Meet My Brilliant Friend By Elena Ferrante

 

My favorite book in years, and I nearly missed it.  My Brilliant Friend is the first of the Neapolitan Novels by Italian author Elena Ferrante, a series of four novels about the friendship of Elena and Lila beginning in 1950’s Naples.

Its appearance in translation was noted in a paragraph in the New York Times Book Review in 2012, my usual starting point for locating new literary adventures.  My Brilliant Friend didn’t become a bestseller then, but it is now.  I discovered it almost by accident but for months resisted reading it.  I may have missed the paragraph about My Brilliant Friend three years ago, but the final book in the series, The Story of the Lost Child, received full court press:  glowing accolades in the Book Review and a separate, stunning review by Times critic Michiko Kakutami in the daily edition.  (I am gleefully discarding the bad habits of the legal profession.  If I were writing a brief, I would have written the New York Times Book Review (the “Book Review.”) )  I didn’t pick up The Story of the Lost Child then because reading it would have meant reading the three earlier novels in the series, including My Brilliant Friend, a huge commitment.  I still didn’t pick up My Brilliant Friend even though it appeared on the Times trade paperback bestseller list on September 20, 2015.  In early December, The Story of the Lost Child was named a top ten novel of the year by the Times.  It received still more year-end recognition from the Washington Post and NPR.   I overcame my reluctance and made the happy decision to find out what I was missing. (Others had the same thought.  By December 27, 2015, My Brilliant Friend had soared to second place on the Times trade paperback bestseller list).

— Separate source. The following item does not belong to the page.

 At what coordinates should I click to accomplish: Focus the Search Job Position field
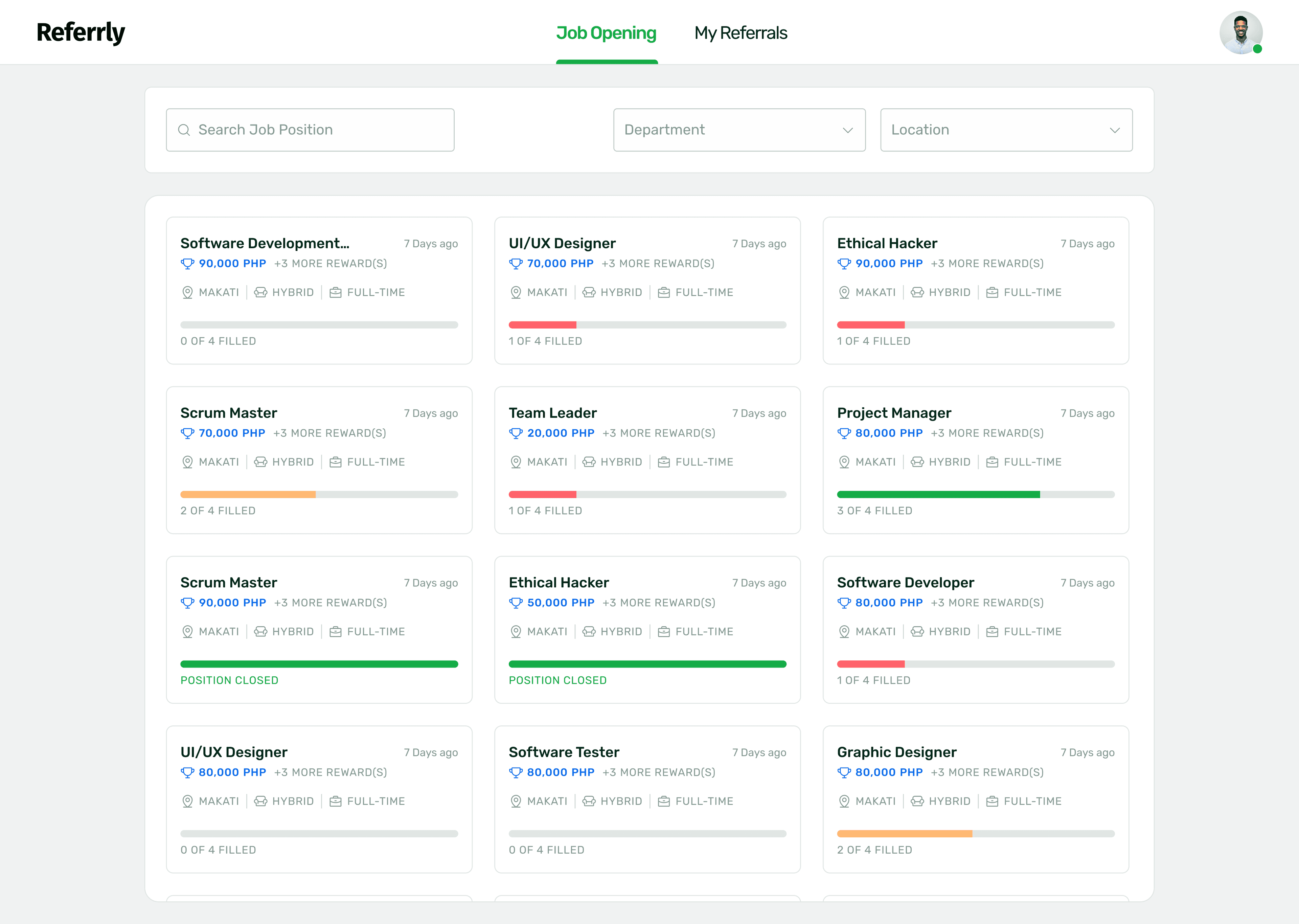310,130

My Brilliant Friend is about the lifelong friendship between Elena and Lila, two girls growing up in 1950’s Naples. In childhood and adolescence, they form a bond so strong that it survives their jealousies, rivalries, cruelties, and betrayals.  Elena is tentative, engaged in a constant battle to prove her self-worth as a bespectacled girl who attends high school in a neighborhood where scarcely anyone, let alone a girl, finishes elementary school.  Her self-esteem is tethered to her academic success. Her passivity and passive-aggressiveness steer her away from the neighborhood’s inherent violence and prompt her to sugarcoat even the most negative experiences.  Lila is bold in both senses, courageous and impudent.  She embraces violence and threats, hurls cruelties at those who love her, is an artist at manipulation, and lacking an outlet, unleashes her suppressed creativity in sporadic and powerful bursts.  On the eve of her wedding, Lila refers to Elena as her “brilliant friend.”  I’m not sure Elena is to whom the title refers.  This friendship reminds you that love encompasses both loyalty and torment and that there’s no such thing as a simple relationship.

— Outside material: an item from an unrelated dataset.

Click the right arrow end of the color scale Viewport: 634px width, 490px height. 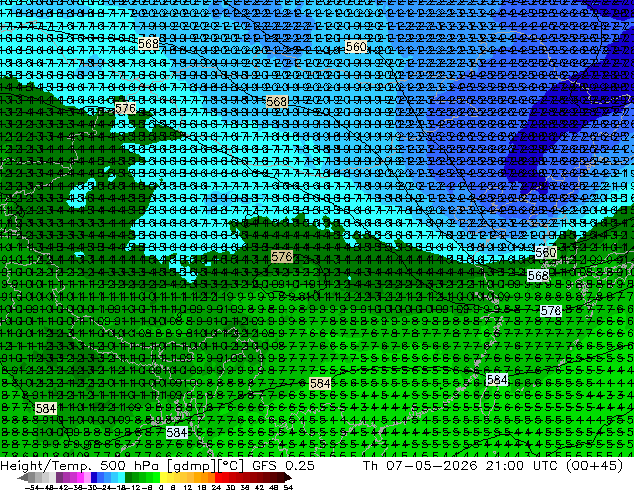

As indelible as the Elena-Lila relationship is the setting against which it takes place.  The neighborhood is defined by poverty, ignorance, and the omnipresent threats and violence wielded by fathers and brothers and that find a counterpart in the constant female squabbling. Old cleavages from the Second World War remain, and the Camorra, the Naples mob, casts its shadow. As the girls step outside the neighborhood, they learn about class distinctions, Communism, and the difference between wealth and breeding.  Surprisingly, the Catholic Church makes only the smallest cameo.

Two mysteries enshroud the Neopolitan Novels.  Elena Ferrante is a pseudonym of an unidentified writer.  No one even knows the gender of the author, who conducts only written interviews.   Here’s a link to one published in Vanity Fair: http://www.vanityfair.com/culture/2015/08/elena-ferrante-interview-the-story-of-the-lost-child

The concept of a writer eschewing credit is as refreshing as it is incomprehensible.

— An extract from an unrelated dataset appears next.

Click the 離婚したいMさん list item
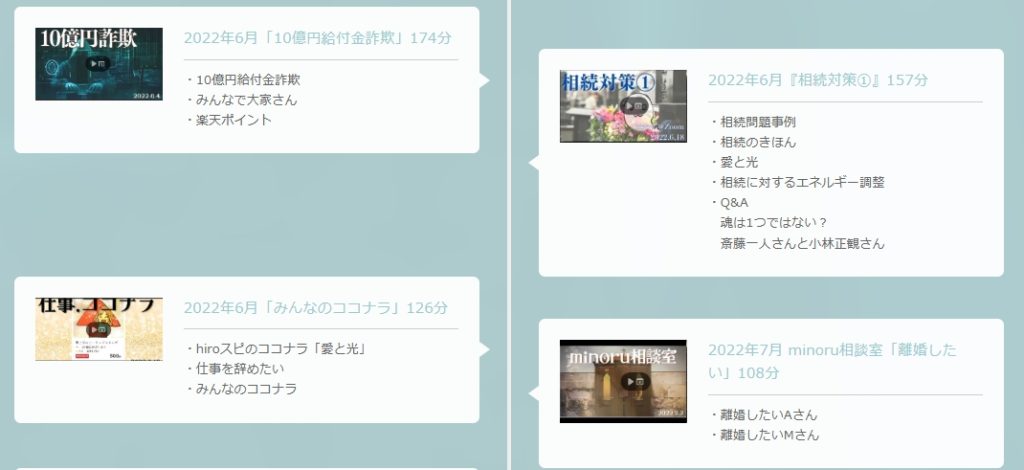Viewport: 1024px width, 470px height. (769, 435)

Also unusual is the fact that My Brilliant Friend was not a bestseller when it first appeared in the United States.  Its trajectory raises questions about book critics and editors as gatekeepers.  It seems that they are like DJ’s choosing what songs to play.

I’m not sure I’ve ever experienced a relationship like Elena and Lila’s, let alone such a fraught setting.  I’ve sometimes felt possessiveness.  At times I’ve wished that I had the charisma and polish of some of my friends, but I’ve learned that slow and steady is ok too and that everyone comes with gifts and baggage of his own.  Share your thoughts about friendship and My Brilliant Friend.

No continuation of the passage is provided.